-- Begin --

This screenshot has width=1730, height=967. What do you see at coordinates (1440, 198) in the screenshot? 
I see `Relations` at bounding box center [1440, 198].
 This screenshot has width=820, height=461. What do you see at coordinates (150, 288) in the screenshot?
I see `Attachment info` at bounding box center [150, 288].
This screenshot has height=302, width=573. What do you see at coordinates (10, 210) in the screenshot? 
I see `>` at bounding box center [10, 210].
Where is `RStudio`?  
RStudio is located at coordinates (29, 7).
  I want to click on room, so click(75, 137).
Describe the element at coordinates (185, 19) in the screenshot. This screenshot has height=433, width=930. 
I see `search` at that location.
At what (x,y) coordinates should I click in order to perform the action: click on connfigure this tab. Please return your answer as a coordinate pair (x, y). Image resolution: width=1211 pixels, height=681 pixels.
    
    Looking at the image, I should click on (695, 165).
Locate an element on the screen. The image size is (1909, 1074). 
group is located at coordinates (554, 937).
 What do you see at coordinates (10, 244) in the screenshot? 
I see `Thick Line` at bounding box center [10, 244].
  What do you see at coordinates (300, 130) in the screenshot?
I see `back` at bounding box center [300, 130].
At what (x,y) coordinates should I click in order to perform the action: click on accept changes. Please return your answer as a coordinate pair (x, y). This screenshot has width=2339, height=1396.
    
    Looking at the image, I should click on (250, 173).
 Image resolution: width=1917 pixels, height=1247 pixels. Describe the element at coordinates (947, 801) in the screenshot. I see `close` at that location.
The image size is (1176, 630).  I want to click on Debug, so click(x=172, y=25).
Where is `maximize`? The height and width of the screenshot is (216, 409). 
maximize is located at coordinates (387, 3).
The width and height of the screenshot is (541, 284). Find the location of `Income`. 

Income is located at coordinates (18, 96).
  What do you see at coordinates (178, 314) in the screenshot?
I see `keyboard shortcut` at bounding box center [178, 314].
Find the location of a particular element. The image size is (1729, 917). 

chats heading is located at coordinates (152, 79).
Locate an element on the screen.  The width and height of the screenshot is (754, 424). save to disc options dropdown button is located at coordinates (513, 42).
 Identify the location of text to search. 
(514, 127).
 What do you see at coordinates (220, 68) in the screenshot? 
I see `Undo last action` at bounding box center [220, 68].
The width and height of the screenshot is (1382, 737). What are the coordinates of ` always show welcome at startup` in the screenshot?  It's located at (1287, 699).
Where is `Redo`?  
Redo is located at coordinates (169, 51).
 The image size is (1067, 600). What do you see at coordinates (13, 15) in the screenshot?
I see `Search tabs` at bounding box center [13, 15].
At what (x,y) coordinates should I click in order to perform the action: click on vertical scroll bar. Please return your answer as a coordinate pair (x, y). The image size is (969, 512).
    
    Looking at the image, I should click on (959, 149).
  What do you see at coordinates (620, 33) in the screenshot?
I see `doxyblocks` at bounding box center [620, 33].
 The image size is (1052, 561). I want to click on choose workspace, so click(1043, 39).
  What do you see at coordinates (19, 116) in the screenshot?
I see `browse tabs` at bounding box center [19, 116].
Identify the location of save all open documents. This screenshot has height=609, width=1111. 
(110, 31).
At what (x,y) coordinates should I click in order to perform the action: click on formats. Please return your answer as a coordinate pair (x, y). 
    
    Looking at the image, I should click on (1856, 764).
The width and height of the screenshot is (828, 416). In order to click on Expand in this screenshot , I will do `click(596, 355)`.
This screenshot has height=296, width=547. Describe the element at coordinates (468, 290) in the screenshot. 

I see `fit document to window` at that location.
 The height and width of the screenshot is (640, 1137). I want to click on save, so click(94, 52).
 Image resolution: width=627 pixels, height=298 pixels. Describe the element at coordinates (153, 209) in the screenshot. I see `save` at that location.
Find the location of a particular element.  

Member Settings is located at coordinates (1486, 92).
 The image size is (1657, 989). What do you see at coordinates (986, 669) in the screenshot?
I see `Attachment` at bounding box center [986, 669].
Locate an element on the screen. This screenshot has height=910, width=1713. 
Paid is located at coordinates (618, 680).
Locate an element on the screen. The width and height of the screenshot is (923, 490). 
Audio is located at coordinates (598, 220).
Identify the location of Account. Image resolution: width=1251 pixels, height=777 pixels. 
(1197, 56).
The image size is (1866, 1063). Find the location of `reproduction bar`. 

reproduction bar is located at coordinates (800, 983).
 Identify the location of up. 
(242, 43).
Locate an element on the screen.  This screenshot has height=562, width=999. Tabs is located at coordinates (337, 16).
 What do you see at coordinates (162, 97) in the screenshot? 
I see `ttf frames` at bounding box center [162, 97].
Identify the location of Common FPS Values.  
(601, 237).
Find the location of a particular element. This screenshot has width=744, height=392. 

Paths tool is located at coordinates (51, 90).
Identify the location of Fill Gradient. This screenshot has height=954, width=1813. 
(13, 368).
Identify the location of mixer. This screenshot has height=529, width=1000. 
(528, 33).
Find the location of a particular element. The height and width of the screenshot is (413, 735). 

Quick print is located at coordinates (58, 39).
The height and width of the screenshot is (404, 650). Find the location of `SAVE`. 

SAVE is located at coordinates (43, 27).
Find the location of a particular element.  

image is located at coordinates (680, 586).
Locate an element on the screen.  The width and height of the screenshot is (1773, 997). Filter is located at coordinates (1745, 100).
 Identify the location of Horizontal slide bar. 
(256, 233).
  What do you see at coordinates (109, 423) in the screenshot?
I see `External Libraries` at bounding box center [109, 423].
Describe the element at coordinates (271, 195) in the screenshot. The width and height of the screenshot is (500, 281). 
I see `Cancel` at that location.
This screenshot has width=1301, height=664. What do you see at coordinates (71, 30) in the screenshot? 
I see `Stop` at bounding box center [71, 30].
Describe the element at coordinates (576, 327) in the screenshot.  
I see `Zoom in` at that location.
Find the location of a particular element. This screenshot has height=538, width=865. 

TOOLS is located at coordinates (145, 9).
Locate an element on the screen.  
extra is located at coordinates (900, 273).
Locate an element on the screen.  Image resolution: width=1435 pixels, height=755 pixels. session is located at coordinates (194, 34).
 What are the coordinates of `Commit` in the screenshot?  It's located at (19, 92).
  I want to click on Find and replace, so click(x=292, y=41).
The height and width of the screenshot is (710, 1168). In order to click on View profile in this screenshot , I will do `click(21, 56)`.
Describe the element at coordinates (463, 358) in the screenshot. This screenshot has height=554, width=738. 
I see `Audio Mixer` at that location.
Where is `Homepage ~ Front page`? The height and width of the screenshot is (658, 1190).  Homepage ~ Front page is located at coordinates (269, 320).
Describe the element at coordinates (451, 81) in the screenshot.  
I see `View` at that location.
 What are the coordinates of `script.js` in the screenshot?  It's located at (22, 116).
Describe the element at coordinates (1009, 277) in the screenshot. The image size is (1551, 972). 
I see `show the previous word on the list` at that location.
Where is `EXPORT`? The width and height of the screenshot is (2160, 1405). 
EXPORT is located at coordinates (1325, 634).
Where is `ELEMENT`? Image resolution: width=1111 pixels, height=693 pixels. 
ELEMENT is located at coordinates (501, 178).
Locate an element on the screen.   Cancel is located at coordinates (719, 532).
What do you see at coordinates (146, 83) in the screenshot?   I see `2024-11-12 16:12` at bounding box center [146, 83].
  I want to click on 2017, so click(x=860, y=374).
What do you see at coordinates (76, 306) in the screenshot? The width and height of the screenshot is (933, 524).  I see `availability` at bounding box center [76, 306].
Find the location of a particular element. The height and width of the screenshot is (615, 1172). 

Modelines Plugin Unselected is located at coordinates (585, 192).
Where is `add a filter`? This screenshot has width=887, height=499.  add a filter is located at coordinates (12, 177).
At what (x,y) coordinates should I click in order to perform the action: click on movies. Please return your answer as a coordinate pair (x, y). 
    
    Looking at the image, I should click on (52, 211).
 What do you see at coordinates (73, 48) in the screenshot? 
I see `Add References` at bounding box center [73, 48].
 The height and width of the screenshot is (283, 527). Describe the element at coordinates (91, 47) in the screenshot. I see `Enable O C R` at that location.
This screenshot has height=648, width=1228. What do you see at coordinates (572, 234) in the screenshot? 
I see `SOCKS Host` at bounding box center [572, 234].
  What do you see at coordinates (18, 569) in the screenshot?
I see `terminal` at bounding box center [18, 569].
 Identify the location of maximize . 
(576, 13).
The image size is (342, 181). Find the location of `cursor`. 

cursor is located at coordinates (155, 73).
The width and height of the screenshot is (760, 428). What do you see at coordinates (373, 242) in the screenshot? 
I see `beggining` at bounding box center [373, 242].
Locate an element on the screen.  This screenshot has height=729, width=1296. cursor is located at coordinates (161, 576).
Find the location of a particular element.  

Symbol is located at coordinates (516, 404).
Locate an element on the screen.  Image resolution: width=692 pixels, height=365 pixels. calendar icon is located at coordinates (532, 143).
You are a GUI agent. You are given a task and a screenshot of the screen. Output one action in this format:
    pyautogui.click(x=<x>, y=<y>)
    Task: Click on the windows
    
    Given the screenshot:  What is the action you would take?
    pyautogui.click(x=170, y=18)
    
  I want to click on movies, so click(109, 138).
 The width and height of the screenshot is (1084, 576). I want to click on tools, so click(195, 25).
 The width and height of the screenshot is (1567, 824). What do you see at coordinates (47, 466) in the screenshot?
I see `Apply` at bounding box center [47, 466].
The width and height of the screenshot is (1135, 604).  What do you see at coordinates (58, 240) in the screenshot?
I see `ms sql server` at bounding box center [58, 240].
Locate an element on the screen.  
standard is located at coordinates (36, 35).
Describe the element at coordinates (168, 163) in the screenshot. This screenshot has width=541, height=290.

-- End --

### WHAT TO DO
Can you put the lines above, from the one containing "You are a GUI" through the one containing "pyautogui.click(x=170, y=18)", inclusive, into a Markdown table with a Row column numbering each line and a Record line column holding its text, leaving out blank lines?

### RESULT
| Row | Record line |
|---|---|
| 1 | You are a GUI agent. You are given a task and a screenshot of the screen. Output one action in this format: |
| 2 |     pyautogui.click(x=<x>, y=<y>) |
| 3 |     Task: Click on the windows |
| 4 |     Given the screenshot:  What is the action you would take? |
| 5 |     pyautogui.click(x=170, y=18) |